Feeding mainly on algae, such as the giant kelp Macrocystis pyrifera (3) (4) (5) (6), the purple sea urchin spends much of its time stationary, feeding on kelp strands that drift past. However, kelp forests are very sensitive, and are often decimated by storms, or by warm water temperatures and nutrient reductions associated with El Niño events (9) (10).

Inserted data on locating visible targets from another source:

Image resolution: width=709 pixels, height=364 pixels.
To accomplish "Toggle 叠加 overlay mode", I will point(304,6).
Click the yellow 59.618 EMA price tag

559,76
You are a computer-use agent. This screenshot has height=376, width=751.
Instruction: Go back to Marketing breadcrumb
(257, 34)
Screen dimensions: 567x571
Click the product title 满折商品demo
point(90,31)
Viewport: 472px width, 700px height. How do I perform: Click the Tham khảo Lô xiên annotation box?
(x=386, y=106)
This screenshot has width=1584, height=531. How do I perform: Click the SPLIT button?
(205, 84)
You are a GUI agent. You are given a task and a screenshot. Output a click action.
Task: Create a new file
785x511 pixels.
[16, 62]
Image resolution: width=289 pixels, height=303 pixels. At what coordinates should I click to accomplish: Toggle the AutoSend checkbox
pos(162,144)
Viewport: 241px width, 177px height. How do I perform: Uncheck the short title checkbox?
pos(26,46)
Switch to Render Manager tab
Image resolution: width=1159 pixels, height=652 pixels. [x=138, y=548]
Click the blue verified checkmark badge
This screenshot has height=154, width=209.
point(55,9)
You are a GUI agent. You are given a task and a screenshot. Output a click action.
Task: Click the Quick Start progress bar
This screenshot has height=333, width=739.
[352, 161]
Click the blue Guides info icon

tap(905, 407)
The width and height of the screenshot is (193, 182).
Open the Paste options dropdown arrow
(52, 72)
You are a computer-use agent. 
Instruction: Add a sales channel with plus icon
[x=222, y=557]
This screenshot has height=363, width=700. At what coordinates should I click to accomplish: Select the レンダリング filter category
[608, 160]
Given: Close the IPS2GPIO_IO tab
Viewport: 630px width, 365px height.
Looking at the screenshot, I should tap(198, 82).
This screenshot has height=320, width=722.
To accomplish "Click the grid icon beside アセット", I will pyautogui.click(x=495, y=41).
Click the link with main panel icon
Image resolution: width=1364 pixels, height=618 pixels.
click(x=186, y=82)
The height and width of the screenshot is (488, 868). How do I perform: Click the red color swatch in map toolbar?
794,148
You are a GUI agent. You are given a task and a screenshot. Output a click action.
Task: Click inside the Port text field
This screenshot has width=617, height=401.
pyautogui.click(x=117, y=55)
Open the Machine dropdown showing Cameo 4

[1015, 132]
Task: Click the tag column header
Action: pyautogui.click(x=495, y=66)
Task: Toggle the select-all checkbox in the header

During these periods, shortages of drifting kelp may cause the purple sea urchin to switch its foraging behaviour, and it will actively feed on young kelp plants. This can prevent the kelp forest from re-establishing, and the area may become a sea urchin ‘barren’, with very high densities of urchins and very little algae (4) (6) (10). Predators of the purple sea urchin, including the sea otter, spiny lobster, sea star and the California sheephead, all play an important role in limiting the abundance of the purple sea urchin in areas prone to becoming sea urchin barrens (4) (10).
The purple sea urchin spawns seasonally, usually during winter and early spring. The larvae are planktonic, drifting along with the current during the first 6 to 12 weeks of development. After reaching a certain stage in maturity, the larvae of the purple sea urchin will settle on the sea bed and progress to the juvenile life-stage (4) (5) (11). Once settled, usually in late spring or early summer, the juvenile will begin to grow rapidly (2), although the rate of growth is highly variable and dependent on food availability. After one year, the young purple sea urchin tends to reach between one to three centimetres in size (4).